Cleaning chemicals, sanitisers and refrigerants
Caustic CIP systems, sanitiser concentrates, ammonia and CO₂ refrigeration, fuel and gas storage. Safety Data Sheets, segregation, labelling, exposure controls and emergency response are routinely inspected.
What makes food manufacturing different
Generic manufacturing safety advice misses the parts of food production that actually drive incidents. These are the conditions that need to shape the system.
- Wash-down environments interact with everything Wet floors compound slip risk, change how mobile plant operates, create electrical hazard exposure, and require chemical-resistant PPE. A control set designed for dry manufacturing won't survive a real production day.
- Temperature extremes — cold rooms, blast freezers, ovens, fryers Cold environments affect manual handling capacity and reaction times. Hot zones drive thermal stress and burn risk. Both require controls that recognise the physiological load, not just the equipment.
- Confined spaces are routine, not exceptional Silos, mixing vats, hoppers, and CIP-cleaned vessels.

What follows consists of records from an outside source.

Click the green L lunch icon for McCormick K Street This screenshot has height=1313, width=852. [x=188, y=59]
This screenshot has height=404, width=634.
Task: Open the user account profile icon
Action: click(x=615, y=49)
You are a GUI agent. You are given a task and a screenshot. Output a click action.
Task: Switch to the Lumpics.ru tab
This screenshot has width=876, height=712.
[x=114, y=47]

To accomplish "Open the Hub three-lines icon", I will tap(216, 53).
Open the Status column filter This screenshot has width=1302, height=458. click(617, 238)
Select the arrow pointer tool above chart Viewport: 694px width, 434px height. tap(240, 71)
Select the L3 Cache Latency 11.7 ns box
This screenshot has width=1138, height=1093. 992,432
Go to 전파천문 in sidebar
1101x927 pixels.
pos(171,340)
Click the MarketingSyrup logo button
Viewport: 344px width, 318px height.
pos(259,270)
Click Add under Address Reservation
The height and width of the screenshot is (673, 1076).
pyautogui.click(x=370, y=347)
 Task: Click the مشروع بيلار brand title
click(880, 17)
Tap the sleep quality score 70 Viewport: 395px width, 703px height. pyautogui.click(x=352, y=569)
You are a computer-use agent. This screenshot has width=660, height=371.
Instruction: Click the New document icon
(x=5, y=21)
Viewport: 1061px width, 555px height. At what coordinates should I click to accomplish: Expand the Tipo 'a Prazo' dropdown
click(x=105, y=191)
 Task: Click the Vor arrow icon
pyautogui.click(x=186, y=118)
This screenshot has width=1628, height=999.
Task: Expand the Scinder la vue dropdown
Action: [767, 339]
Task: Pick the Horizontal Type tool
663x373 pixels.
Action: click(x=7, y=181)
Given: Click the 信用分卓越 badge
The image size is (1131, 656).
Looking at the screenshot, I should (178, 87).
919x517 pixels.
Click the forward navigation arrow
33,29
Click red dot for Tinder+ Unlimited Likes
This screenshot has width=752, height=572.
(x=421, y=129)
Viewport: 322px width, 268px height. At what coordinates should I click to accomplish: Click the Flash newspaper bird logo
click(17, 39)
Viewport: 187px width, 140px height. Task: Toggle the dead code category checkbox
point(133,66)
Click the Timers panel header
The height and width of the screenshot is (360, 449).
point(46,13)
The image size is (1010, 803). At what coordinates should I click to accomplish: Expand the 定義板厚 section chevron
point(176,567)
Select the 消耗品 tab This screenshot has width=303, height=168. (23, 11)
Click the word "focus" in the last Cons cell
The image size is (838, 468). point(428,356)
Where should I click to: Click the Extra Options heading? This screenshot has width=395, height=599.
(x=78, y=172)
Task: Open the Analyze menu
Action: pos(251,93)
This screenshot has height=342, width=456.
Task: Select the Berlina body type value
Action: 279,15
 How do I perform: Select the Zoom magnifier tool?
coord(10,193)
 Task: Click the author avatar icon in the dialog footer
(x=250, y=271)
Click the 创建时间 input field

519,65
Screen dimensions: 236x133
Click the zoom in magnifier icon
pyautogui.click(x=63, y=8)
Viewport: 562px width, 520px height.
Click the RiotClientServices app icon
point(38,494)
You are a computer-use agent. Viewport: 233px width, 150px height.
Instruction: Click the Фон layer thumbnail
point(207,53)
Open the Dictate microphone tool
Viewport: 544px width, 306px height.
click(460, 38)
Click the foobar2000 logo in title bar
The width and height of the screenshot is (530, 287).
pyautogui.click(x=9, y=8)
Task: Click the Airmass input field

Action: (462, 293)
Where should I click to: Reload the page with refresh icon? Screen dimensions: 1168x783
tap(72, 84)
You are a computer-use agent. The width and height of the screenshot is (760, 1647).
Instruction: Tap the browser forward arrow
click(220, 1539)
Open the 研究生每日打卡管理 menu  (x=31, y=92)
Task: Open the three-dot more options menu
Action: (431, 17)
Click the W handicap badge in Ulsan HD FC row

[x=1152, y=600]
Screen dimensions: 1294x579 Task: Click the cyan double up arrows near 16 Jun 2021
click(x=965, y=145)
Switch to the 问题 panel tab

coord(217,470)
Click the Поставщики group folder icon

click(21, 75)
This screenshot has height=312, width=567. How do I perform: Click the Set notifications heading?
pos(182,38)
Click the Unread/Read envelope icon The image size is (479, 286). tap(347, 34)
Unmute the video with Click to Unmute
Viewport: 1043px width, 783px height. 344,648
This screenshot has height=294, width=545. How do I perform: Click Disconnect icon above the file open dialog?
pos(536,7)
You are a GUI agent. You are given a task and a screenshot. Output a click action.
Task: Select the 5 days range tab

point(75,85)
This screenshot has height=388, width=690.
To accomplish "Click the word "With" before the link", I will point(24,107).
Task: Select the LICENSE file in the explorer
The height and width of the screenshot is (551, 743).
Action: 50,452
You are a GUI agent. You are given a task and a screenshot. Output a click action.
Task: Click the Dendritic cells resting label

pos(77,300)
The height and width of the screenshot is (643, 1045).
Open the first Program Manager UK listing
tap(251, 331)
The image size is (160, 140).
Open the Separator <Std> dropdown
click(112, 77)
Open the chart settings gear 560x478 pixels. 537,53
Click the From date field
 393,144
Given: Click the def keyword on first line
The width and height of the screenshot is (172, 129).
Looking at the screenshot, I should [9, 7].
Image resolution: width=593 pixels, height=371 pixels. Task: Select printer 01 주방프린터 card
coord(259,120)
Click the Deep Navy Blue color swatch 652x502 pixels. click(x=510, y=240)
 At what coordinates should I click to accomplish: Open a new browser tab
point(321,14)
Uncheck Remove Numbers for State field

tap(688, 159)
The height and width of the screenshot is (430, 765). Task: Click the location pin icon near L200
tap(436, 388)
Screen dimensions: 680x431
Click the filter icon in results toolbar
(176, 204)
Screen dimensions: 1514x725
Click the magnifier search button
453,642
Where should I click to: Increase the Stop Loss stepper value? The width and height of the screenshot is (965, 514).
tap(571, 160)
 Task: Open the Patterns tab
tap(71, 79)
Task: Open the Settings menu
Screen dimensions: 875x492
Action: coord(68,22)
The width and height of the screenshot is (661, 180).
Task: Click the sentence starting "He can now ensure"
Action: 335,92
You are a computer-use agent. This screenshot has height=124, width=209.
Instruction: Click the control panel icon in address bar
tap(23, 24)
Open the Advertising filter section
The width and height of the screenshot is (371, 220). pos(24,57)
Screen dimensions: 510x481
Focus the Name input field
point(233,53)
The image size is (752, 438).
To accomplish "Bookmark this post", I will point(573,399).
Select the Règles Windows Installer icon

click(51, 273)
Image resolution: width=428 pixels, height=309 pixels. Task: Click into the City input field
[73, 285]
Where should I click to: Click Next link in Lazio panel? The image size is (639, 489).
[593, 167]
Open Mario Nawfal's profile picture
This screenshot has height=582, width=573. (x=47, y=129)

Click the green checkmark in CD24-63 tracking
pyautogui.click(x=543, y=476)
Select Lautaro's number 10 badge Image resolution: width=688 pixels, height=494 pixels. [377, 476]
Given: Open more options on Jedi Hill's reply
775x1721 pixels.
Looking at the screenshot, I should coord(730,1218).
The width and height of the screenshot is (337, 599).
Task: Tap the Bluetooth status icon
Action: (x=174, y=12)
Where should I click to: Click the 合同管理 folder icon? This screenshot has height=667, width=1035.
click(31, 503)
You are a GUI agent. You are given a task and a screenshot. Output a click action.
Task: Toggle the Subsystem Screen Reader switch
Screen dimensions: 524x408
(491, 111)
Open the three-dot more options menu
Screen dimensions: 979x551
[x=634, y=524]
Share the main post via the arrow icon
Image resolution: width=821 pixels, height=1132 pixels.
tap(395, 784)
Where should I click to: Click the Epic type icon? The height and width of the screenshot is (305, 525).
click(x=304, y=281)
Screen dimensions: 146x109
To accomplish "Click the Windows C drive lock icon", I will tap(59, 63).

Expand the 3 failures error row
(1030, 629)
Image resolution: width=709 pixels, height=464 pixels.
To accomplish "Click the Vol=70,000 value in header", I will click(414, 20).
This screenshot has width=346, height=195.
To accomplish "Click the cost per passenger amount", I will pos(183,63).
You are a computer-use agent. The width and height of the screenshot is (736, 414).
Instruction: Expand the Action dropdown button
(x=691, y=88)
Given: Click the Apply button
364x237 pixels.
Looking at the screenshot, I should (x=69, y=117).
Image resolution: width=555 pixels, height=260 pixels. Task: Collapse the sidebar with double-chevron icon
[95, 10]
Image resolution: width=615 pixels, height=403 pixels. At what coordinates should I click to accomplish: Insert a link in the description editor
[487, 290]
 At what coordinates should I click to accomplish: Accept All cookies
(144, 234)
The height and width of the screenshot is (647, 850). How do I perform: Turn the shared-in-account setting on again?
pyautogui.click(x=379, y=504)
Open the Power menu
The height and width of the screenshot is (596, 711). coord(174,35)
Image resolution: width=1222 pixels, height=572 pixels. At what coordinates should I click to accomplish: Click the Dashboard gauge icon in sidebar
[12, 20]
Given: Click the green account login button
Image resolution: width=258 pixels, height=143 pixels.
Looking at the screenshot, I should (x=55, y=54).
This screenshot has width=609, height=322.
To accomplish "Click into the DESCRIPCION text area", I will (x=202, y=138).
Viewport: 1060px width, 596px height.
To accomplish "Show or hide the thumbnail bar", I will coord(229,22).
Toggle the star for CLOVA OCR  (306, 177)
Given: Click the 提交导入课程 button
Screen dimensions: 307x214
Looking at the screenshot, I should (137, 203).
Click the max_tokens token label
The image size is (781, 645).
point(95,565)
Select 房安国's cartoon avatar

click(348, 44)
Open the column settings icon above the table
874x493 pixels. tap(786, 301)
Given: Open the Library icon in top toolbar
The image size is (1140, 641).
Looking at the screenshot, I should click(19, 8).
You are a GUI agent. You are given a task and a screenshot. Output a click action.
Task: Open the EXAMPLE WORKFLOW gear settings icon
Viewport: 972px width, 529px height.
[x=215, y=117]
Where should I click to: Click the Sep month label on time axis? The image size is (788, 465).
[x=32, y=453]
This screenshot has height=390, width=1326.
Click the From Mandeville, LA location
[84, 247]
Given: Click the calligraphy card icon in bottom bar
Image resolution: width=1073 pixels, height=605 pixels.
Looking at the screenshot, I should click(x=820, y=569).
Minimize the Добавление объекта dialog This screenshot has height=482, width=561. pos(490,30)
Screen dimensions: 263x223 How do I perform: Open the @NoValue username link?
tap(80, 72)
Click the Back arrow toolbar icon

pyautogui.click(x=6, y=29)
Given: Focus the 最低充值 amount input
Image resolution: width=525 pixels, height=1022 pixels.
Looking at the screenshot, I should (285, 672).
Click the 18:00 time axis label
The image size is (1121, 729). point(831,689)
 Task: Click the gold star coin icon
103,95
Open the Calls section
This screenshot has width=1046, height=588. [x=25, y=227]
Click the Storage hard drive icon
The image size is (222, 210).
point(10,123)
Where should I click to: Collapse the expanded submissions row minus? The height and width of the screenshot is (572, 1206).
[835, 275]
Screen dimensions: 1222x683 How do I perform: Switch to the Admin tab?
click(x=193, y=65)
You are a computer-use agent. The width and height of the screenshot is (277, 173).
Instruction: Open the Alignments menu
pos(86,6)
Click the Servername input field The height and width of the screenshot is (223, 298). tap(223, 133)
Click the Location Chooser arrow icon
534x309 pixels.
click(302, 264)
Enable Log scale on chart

Confined space entry permits, atmospheric testing and rescue plans are non-negotiable — and frequently absent or out of date.
- Production tempo creates pressure on every control Line speed, quota pressure, and changeover deadlines drive shortcut behaviour. Controls have to be designed to work at production tempo, not in a quiet morning walkthrough.
- HACCP and OHS can pull in opposite directions Food safety drives toward sealed surfaces, gloves, hairnets, and chemical sanitation. OHS drives toward clear sightlines, dexterity, and chemical exposure control. The two systems need to be designed together — not stacked on top of each other.
- Shutdown and changeover work involves contractors Maintenance contractors, hygiene crews, refrigeration techs, and electricians arrive during downtime. Multi-employer site obligations, permit-to-work systems, and contractor induction are where the highest-consequence incidents usually start.
- Shift work and fatigue are baked into the operation 24/7 lines, rotating shifts, weekend production. Fatigue management is now a psychosocial hazard under the Psychological Health Regulations 2025, not an afterthought.
When food manufacturers engage us
These are the common trigger points. If any apply, the gap between where your systems are and where an inspector expects them to be is worth closing now.
You operate in or near the current enforcement focus area
Manufacturing sites in the Dandenong / Dandenong South region and broader south-east Melbourne are seeing proactive inspector visits. Preparing now is significantly cheaper than reacting later.
You've received a WorkSafe notice or had an inspection
Improvement notices in food manufacturing typically cite the four hazard categories above. A structured response that closes the notice cleanly — without overcorrecting — protects both compliance and operations.
A project manager or principal contractor needs OHS sign-off
New fitouts, line installations, refrigeration upgrades or facility expansions where a PM firm or principal contractor requires site-specific OHS documentation — traffic management plans, contractor management plans, safe work procedures.
An incident, near miss or notifiable event has occurred
A line worker injury, a forklift incident, a chemical exposure, an ammonia release. The investigation needs to be structured, defensible, and feed back into the control system — not just close the file.
Your OHS system hasn't been reviewed against current law
The Psychological Health Regulations 2025 are now in force. Plant, dangerous goods and manual handling requirements have evolved. A documented gap analysis against current obligations clarifies your real exposure.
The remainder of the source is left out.